Text der Seite:
↓↓↓
Heiner Hiltermann, Journalist und Autor

Bodhgaya muss man gesehen haben. Sagen die Buddhisten. Denn dort unter einem Pipal-Baum, einer Pappelfeige mit ausladender Krone und beeindruckendem Stamm, fand Buddha seine Erleuchtung. Direkt neben dem Baum – ein Ableger des Bodhibaums, der vor 2600 Jahren hier wuchs, so wird behauptet – haben Buddhas Anhänger den Mahabodhi-Tempel errichtet. Buddhisten aus aller Welt, vor allem aus der asiatischen, huldigen hier ihrem Gott. Viele Mönche sind hier, in allen erdenklichen Orange- und Rottönen: Die Senfgelben kommen aus Thailand, die knallig Orangen aus Burma, die Weinroten aus Tibet, die Weissen aus Japan.

Und alle Länder haben ihr eigenes Kloster, in denen man die verschiedenen Formen der Annäherung an Buddha nachvollziehen kann: Golden verklärt lächelt Buddha bei den Thai, bunter geht es bei den Bhutanesen zu. Die Japaner demonstrieren Understatement: Ihr Buddha ist aus schwarzem Stein, das Kloster stilvoll mit viel naturfarbenem Holz gebaut. In den Klöstern kann man natürlich meditieren und meditieren lernen. Manche Westler spricht das an, die abends mit verklärtem Gesicht ihrem Lehrmönch beim Abendessen lauschen.
↑↑↑
Bereitgestelltes Material:
↓↓↓
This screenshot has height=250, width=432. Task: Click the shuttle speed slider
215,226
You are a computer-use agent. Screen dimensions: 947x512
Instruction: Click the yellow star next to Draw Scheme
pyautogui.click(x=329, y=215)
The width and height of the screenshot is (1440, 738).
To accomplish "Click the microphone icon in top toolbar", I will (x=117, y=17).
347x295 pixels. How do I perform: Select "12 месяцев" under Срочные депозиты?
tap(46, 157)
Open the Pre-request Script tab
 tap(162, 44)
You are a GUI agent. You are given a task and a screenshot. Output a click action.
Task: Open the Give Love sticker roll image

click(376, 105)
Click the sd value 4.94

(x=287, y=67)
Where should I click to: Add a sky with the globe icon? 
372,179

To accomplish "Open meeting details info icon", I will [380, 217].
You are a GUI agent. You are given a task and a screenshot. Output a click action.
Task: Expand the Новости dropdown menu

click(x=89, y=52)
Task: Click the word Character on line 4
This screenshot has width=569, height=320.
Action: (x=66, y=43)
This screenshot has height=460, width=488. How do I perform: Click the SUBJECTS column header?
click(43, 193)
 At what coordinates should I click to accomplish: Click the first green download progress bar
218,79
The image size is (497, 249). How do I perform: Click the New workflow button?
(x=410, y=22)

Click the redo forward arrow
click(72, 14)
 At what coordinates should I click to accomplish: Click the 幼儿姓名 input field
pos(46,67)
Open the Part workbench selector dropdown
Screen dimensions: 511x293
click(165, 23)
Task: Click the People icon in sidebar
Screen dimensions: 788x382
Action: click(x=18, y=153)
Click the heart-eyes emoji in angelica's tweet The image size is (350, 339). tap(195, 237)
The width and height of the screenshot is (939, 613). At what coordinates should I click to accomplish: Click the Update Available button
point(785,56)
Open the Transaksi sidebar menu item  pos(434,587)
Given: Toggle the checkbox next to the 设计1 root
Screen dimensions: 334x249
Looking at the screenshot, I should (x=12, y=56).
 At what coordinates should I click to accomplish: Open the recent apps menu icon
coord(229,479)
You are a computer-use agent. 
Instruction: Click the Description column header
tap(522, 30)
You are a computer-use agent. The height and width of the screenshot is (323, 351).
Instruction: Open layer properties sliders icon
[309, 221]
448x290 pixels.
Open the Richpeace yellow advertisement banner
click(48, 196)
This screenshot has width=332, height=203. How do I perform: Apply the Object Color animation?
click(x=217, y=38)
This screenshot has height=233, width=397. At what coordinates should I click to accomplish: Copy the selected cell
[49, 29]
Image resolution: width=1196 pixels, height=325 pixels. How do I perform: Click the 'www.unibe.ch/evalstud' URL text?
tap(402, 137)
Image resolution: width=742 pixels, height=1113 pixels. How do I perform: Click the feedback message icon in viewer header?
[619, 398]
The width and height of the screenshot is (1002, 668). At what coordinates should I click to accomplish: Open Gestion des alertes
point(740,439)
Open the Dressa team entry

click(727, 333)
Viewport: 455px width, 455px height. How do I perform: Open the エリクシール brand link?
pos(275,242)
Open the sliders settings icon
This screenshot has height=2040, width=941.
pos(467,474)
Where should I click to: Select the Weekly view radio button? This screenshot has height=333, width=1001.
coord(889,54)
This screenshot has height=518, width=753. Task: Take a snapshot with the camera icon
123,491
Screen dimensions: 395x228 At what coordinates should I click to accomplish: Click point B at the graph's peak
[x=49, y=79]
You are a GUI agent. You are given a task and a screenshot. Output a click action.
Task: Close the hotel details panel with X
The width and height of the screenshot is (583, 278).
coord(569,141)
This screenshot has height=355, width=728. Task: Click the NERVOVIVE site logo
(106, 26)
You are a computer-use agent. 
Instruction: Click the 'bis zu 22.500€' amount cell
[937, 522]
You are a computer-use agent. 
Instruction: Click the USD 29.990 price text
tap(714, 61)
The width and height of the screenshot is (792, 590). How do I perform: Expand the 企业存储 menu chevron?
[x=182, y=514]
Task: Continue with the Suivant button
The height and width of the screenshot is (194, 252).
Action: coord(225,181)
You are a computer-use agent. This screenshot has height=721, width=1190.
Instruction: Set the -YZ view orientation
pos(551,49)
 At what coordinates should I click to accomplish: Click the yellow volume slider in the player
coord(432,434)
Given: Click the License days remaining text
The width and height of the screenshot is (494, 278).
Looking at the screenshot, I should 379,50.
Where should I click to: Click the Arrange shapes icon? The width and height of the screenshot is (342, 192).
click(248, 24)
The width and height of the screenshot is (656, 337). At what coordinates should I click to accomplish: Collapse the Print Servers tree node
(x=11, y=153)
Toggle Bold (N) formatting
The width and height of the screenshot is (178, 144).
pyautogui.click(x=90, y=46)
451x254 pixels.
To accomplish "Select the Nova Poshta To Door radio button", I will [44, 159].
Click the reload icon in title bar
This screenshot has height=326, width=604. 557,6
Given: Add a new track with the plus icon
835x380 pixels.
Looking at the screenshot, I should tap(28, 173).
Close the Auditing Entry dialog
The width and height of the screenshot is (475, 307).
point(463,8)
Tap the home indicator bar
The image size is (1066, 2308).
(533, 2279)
↑↑↑
Zu erledigende Aufgaben:
• 1. Bearbeite den Text über Bodhgaya: Gib alles von „Und alle Länder“ bis hinunter zu „beim Abendessen lauschen.“ noch einmal wieder und ersetze dabei „Westler“ durch „Besucher“.
• 2. Setze den Text über Bodhgaya nach seinem letzten Satz fort.

Schriftliche Antworten:
• 1.
Und alle Länder haben ihr eigenes Kloster, in denen man die verschiedenen Formen der Annäherung an Buddha nachvollziehen kann: Golden verklärt lächelt Buddha bei den Thai, bunter geht es bei den Bhutanesen zu. Die Japaner demonstrieren Understatement: Ihr Buddha ist aus schwarzem Stein, das Kloster stilvoll mit viel naturfarbenem Holz gebaut. In den Klöstern kann man natürlich meditieren und meditieren lernen. Manche Besucher spricht das an, die abends mit verklärtem Gesicht ihrem Lehrmönch beim Abendessen lauschen.

• 2.
Nachdenklich gemacht hat uns die Armut der Menschen, die in Bodhgaya wohnen und nicht aus Glaubensgründen oder reiner Neugier für ein paar Tage anreisen. Direkt gegenüber von unserem Guesthouse stehen ein paar schlichte Ziegelhäuser. Nachts kämpft eine winzige Glühbirne vergeblich gegen die Dunkelheit. Gekocht wird auf offenem Feuer. Eine Frau backt Chapati, ihr kleiner Sohn zerteilt seinen genussvoll. Ein Mann mischt Dung mit Holzwolle, richtet einen Feuertopf – eine Art Heizung gegen die Kälte in der Nacht, meint Melli. Hühner laufen frei herum, picken am Teigfladen des Kleinen. Ein Junge scheucht Ziegen aus dem Wohnbereich.
Hundert Meter weiter sind die windschiefen Lehmbauten der Menschen, die hier leben müssen nur mit Plastikplanen gegen Regen, Staub und Sonne geschützt. Eine einzige Wasserstelle dient auch der Körperpflege. Strom gibt es hier nicht, nach Einbruch der Dunkelheit ist es hier stockfinster.
Die Allerärmsten aber finden wir am Abreisetag, als uns die Autorikscha um vier Uhr morgens zum Bahnhof in die nächstgrössere Stadt bringt: Sie liegen, notdürftig mit ein paar Tüchern gegen die Kälte geschützt, auf den Gehwegen, auf denen tagsüber die Touristen auf der Suche nach Buddahs Spuren an den Schmuck- und Kleiderständen vorbei flanieren. Am Stadtrand wärmen sich ein paar Kinder an einem kleinen Feuer, im Widerschein der Flammen nur schemenhaft zu erkennen – ein Anblick, der die Zweifel an Glauben und Erleuchtung nährt.